RECORDS SHOWN |
--

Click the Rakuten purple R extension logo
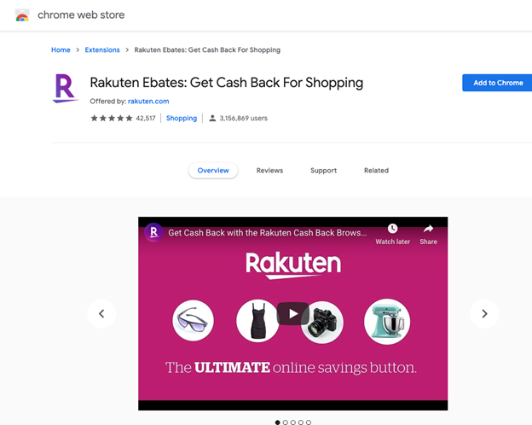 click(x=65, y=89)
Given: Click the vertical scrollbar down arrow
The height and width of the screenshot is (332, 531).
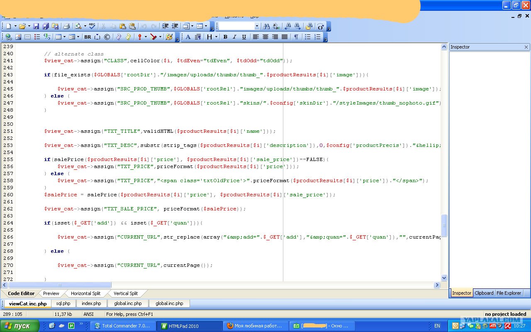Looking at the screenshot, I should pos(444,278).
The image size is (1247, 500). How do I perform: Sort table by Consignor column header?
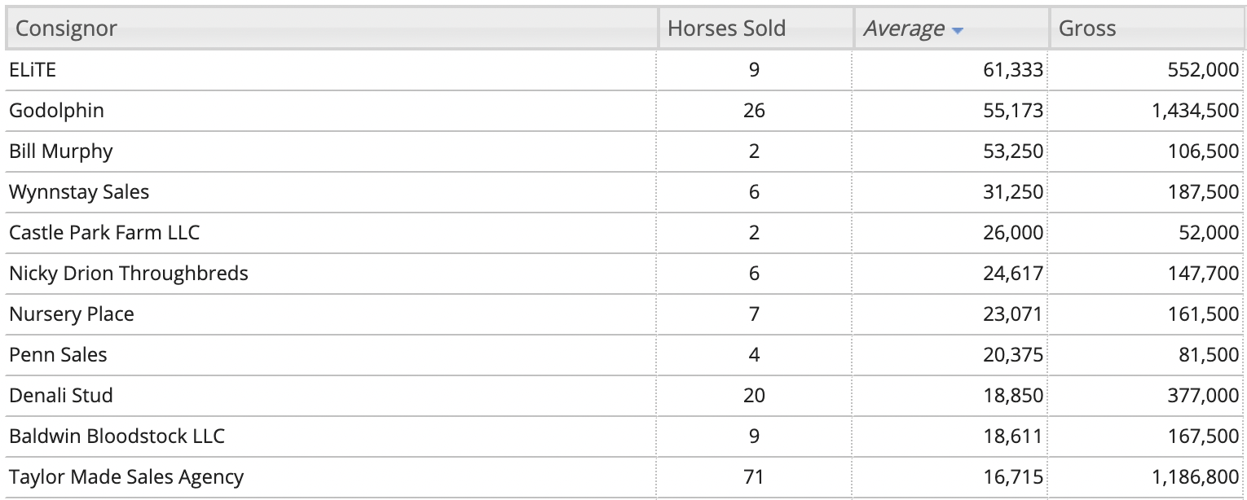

--

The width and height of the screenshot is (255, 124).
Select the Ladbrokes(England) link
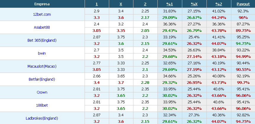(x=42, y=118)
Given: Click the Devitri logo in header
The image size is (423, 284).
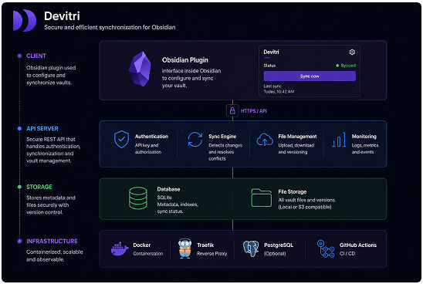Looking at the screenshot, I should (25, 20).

--

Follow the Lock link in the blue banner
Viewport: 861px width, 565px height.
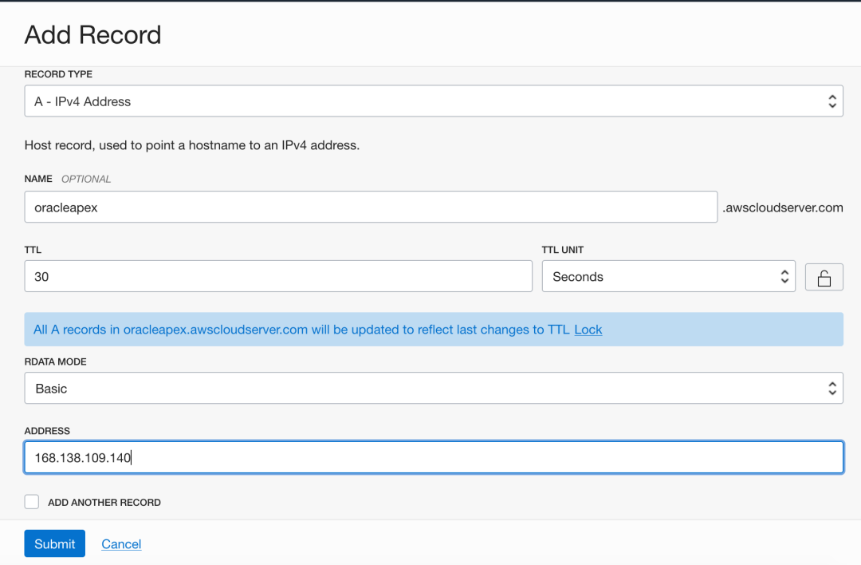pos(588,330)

--

Copy exactly the material above from the line with "The height and" to the line with "The image size is (1247, 500).", ends included, and nothing else. Leave out any picture.

The height and width of the screenshot is (332, 531).
Looking at the screenshot, I should pos(444,278).
The image size is (1247, 500). How do I perform: Sort table by Consignor column header?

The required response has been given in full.